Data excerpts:
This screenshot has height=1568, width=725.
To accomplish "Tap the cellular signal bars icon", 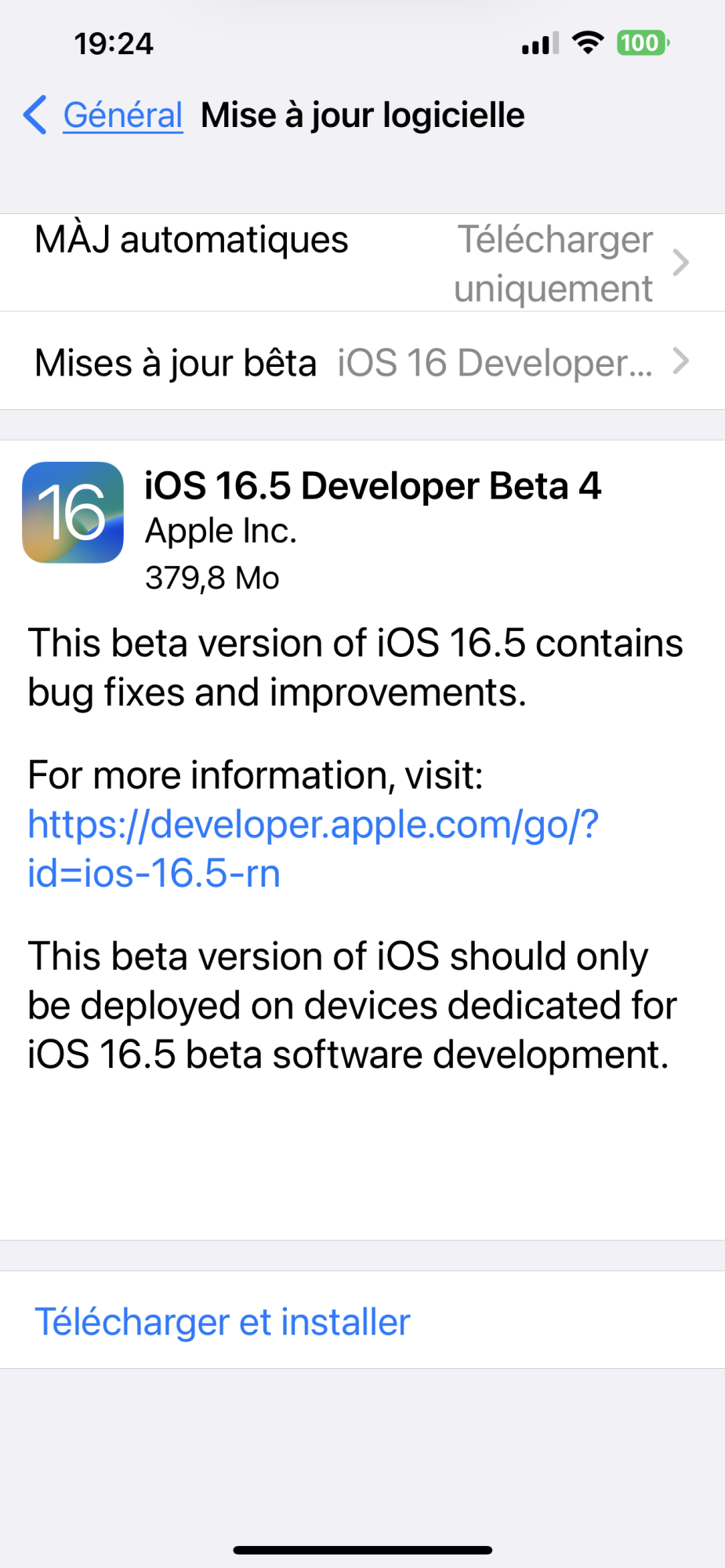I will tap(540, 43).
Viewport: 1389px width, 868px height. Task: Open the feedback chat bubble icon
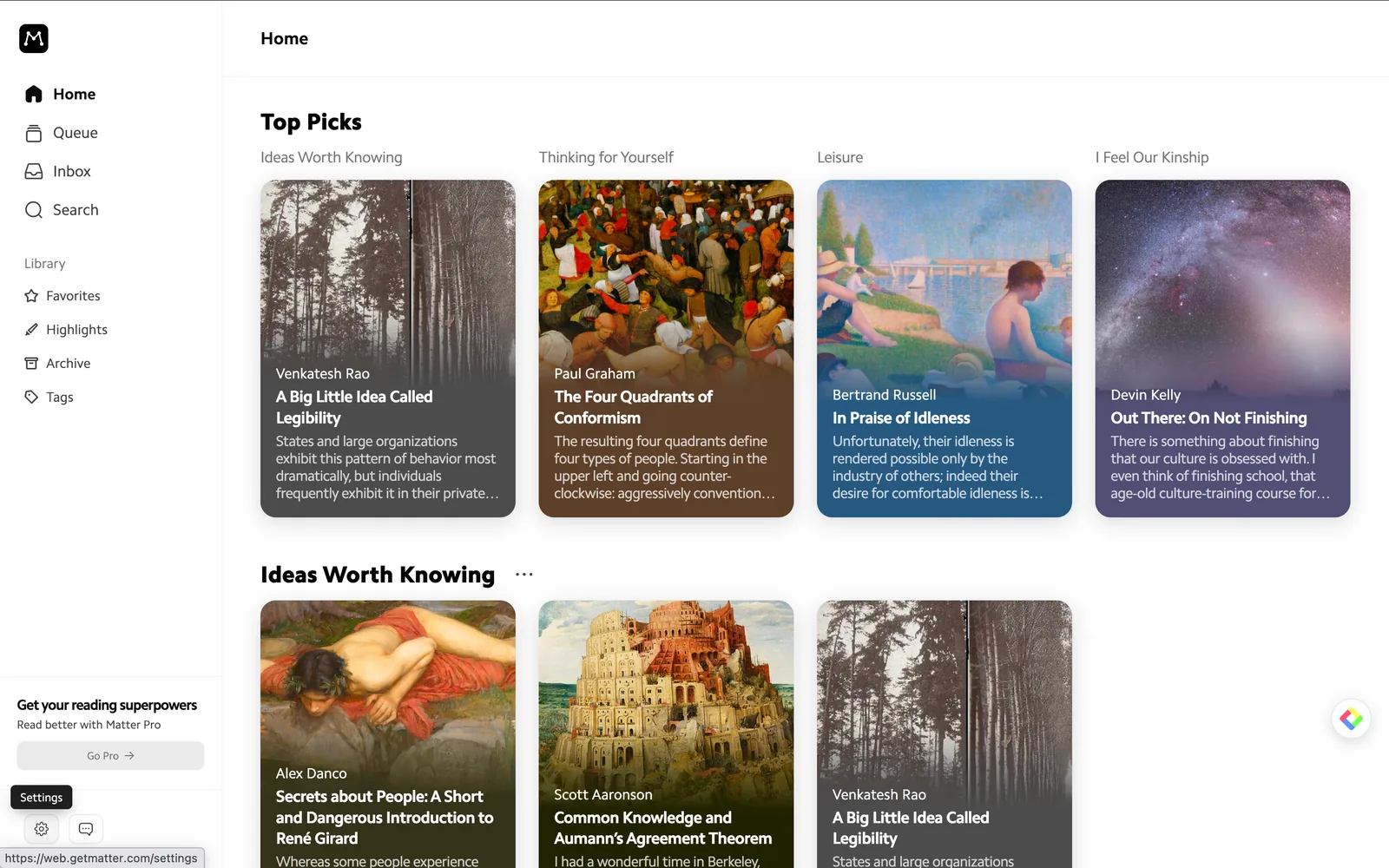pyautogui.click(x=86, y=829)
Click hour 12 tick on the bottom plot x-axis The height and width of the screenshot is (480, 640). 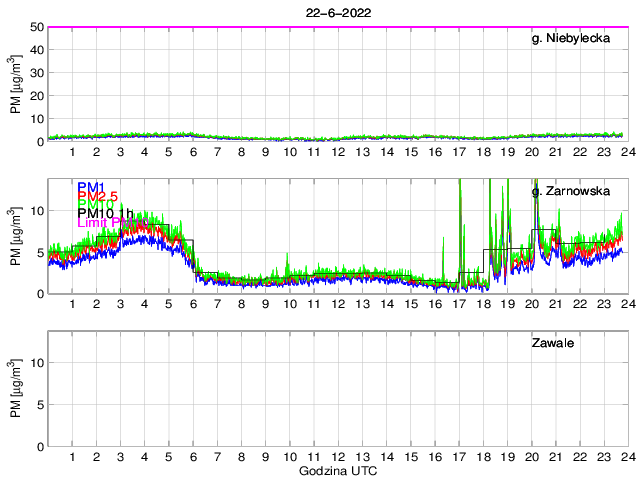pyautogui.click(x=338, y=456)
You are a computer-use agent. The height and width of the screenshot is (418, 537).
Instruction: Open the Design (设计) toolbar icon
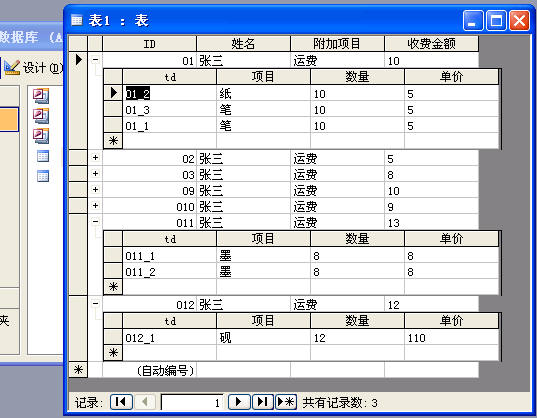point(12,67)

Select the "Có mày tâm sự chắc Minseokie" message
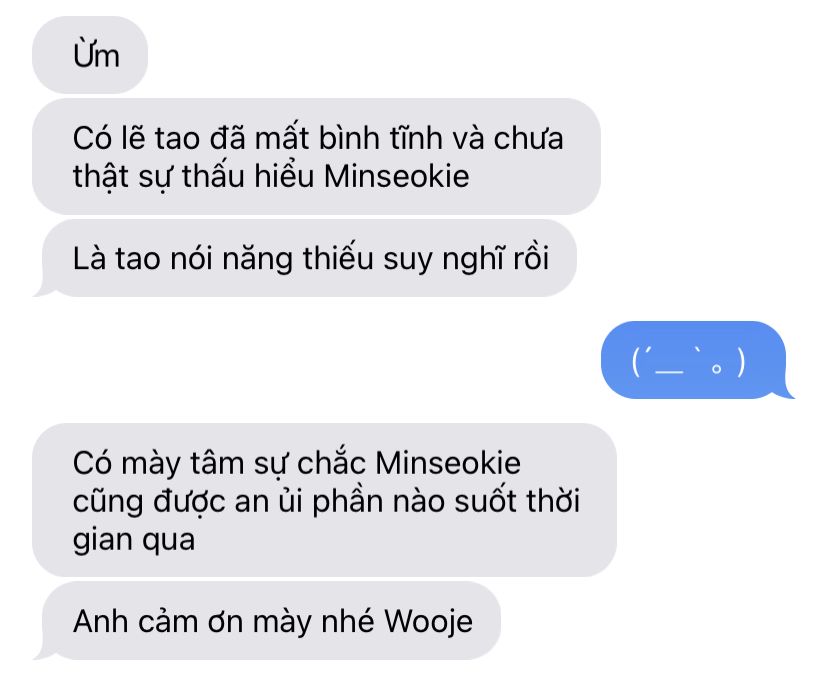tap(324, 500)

Exercise instructions:
From the line containing "Instruction: Open the" to the last line of the entries, output every line exactly as written, but leave out the pictures.

Exercise result:
Instruction: Open the Design (设计) toolbar icon
point(12,67)

Select the "Có mày tâm sự chắc Minseokie" message
tap(324, 500)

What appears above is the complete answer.